Yahudilikle Katoliklik arasında tarihî husumeti ortadan kaldırmak için önemli adımlar atmıştır. Haham Steven Lebov’un CNN’deki konuşmasında onu “tarihteki en büyük Papa” olarak nitelemesi sebepsiz değildir.

Vatikan ilk defa onun zamanında 1993’te İsrail devletini resmen tanıdı.

Kudüs’te Müslümanların ve Yahudilerin kutsal mekânlarını ziyaret eden, “Ağlama Duvarı”na ve Yahudi soykırım anıtına giderek dua eden ilk papa da odur.

Arafat’la el ele tutuşup Filistin mülteci kamplarını ziyaret ederek mazlum Müslümanlara ilgisini gösteren ilk papa da odur.

“Kudüs, üç dinin kutsal şehridir ama Tanrı bu şehri Yahudilere vaat etmiştir” diyen ilk papa da odur.

* * *

BEYAZ Saray’ı ilk ziyaret eden papa odur.
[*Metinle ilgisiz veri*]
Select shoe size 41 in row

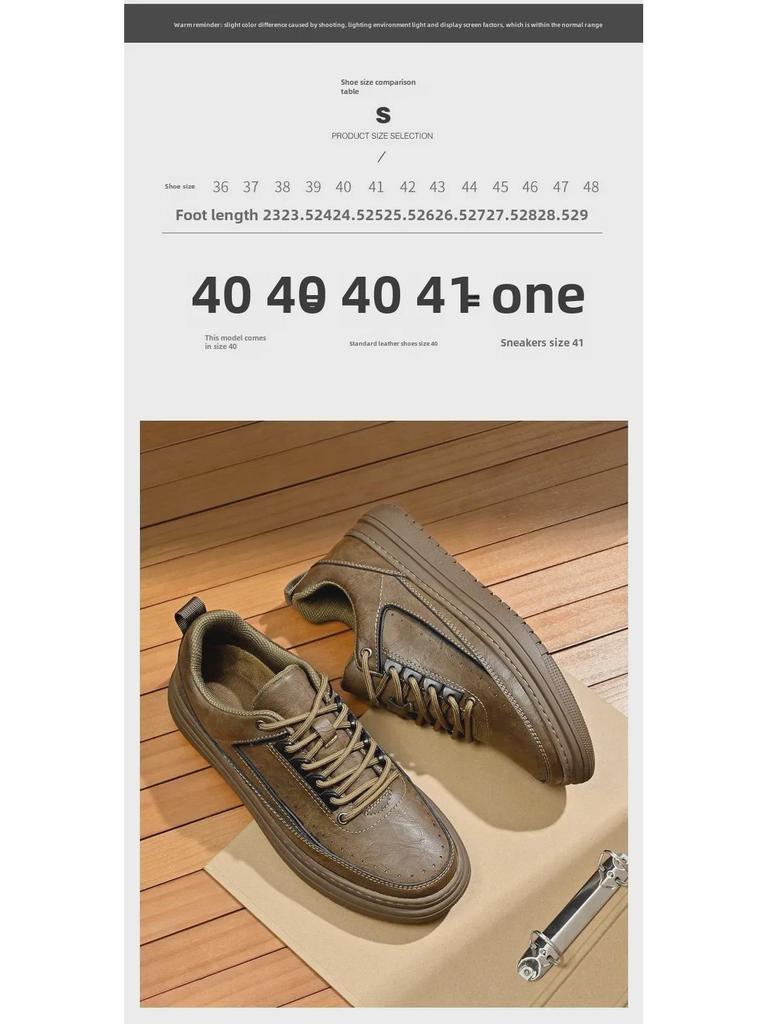376,187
Komünist Küba’ya gidip Castro ile görüşen, 26 yıllık papalığı süresince tam 128 defa yabancı ülkelere ziyarette bulunan, yüz binlerin, hatta Filipinler’de üç milyon kişinin katıldığı “kitle ayinleri” düzenleyen ilk papa da odur.

‘Sekülerleşme’ karşısında gerileyen Hıristiyanlığa yeni bir ruhani titreşim getirmiş, Afrika’da Katolik dinine büyük bir yayılma ve canlanma ruhu vermiştir.

Dinler arası diyalog fikri onun zamanında daha bir açılım kazandı.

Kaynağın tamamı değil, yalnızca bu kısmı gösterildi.